*WORK ITEM*
Only the lines from the one containing "You are a GUI" through the end of the data below are to be repeated, exactly as given, without pictures.

[Saved entries]
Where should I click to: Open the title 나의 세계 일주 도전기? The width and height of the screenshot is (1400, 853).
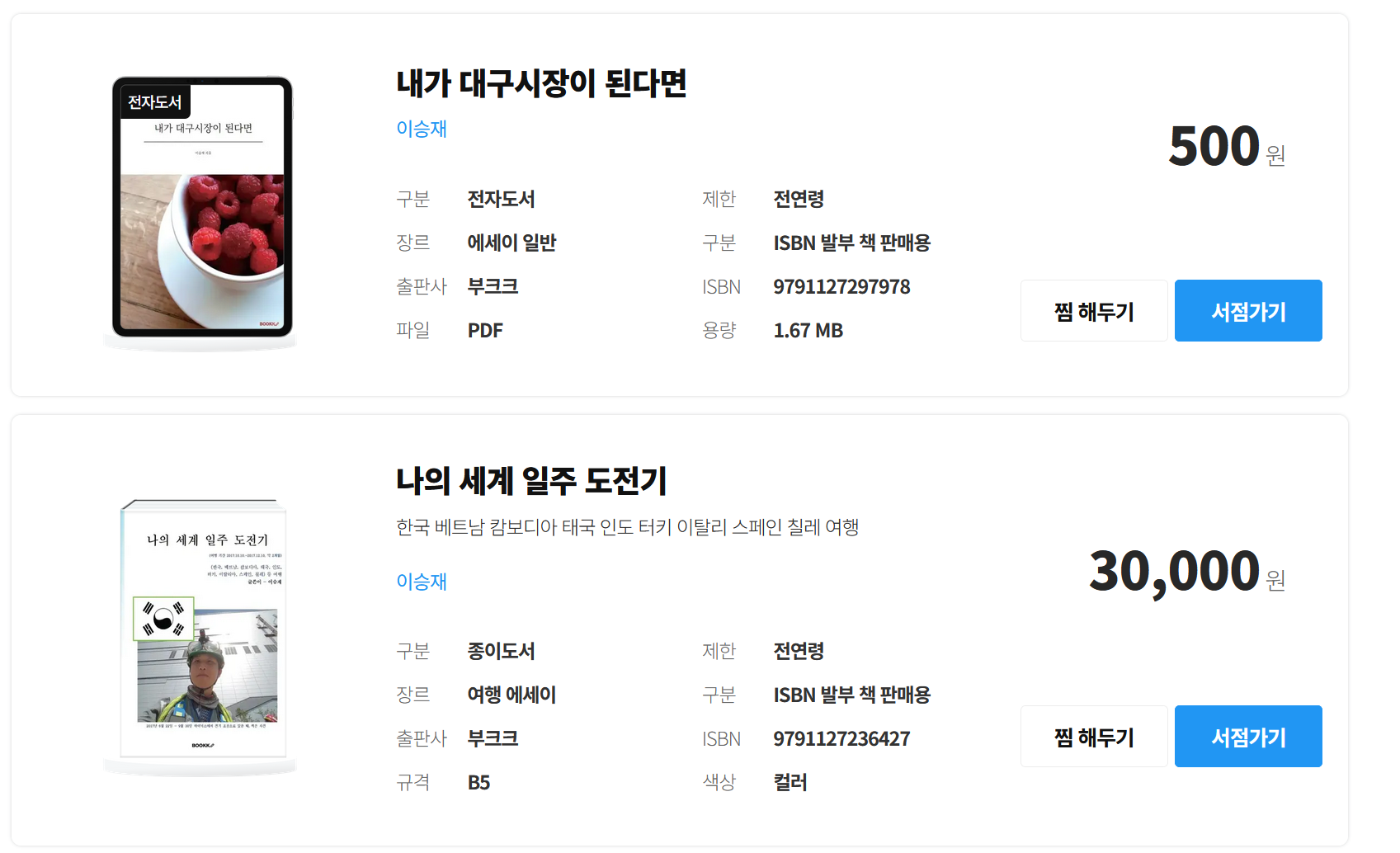pos(531,481)
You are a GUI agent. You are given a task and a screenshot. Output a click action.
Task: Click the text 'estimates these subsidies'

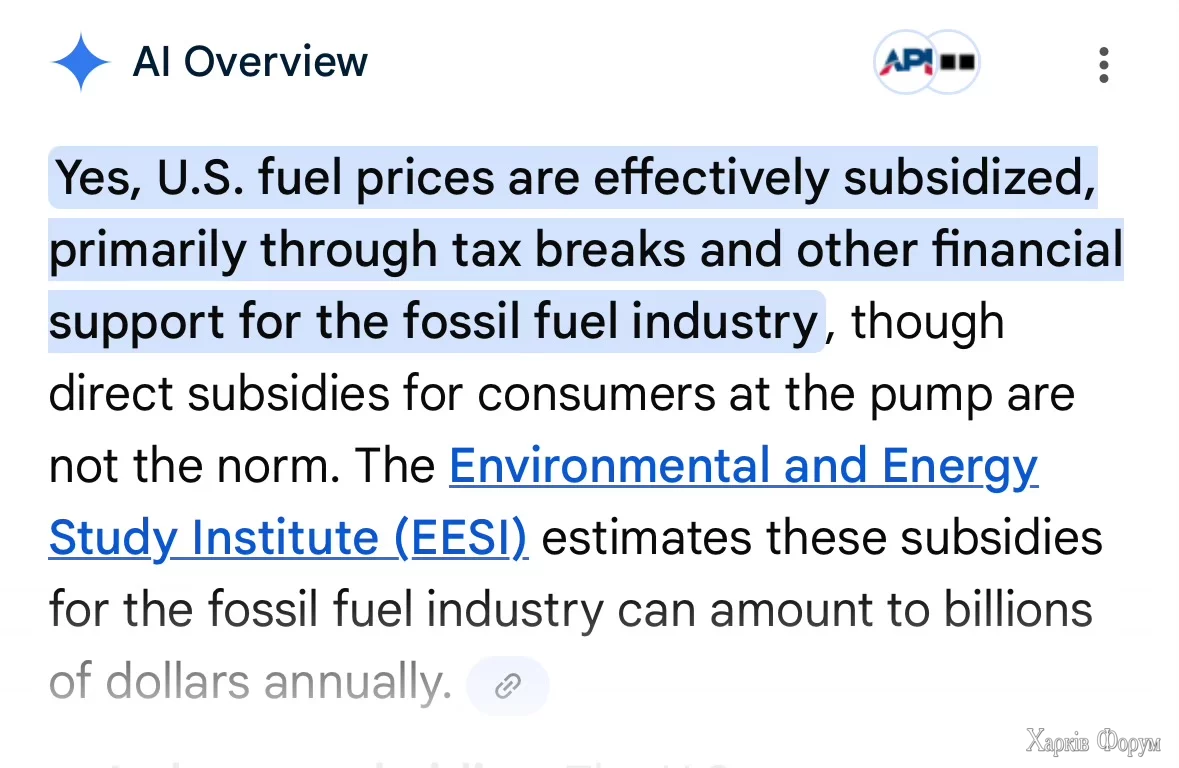[820, 539]
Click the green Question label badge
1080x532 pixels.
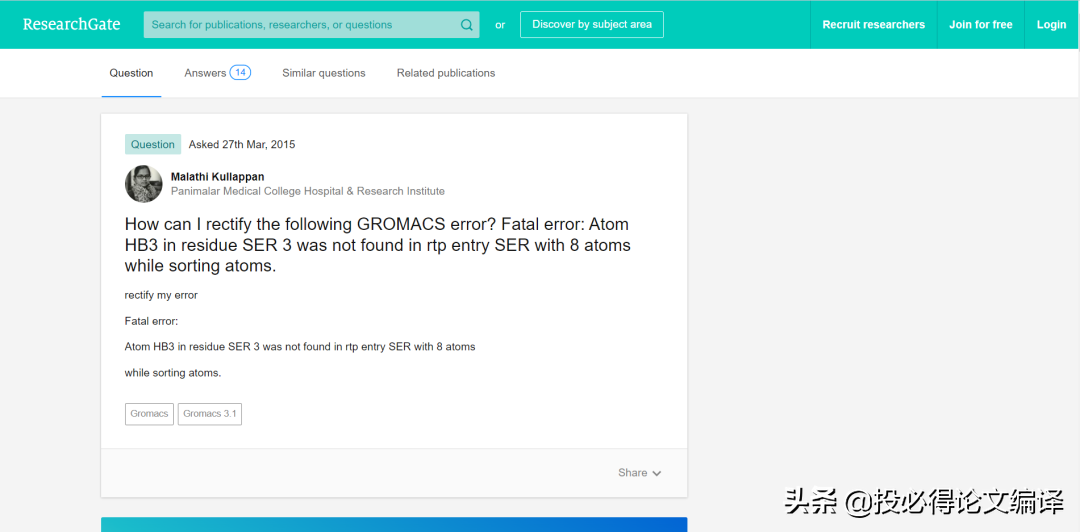coord(152,144)
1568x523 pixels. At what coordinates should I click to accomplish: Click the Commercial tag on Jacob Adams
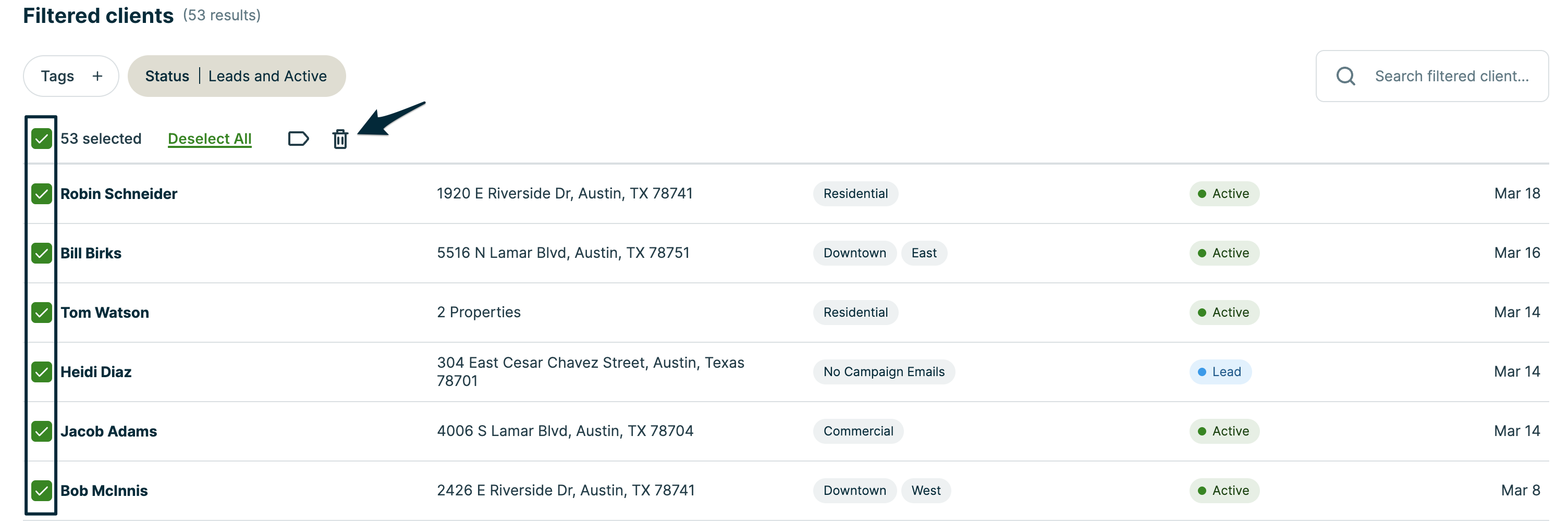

*WRITTEN REPLY*
You are a GUI agent. You are given a task and a screenshot. Output a click action.
Task: Click the text 'estimates these subsidies'

[820, 539]
Click the green Question label badge
1080x532 pixels.
coord(152,144)
1568x523 pixels. At what coordinates should I click to accomplish: Click the Commercial tag on Jacob Adams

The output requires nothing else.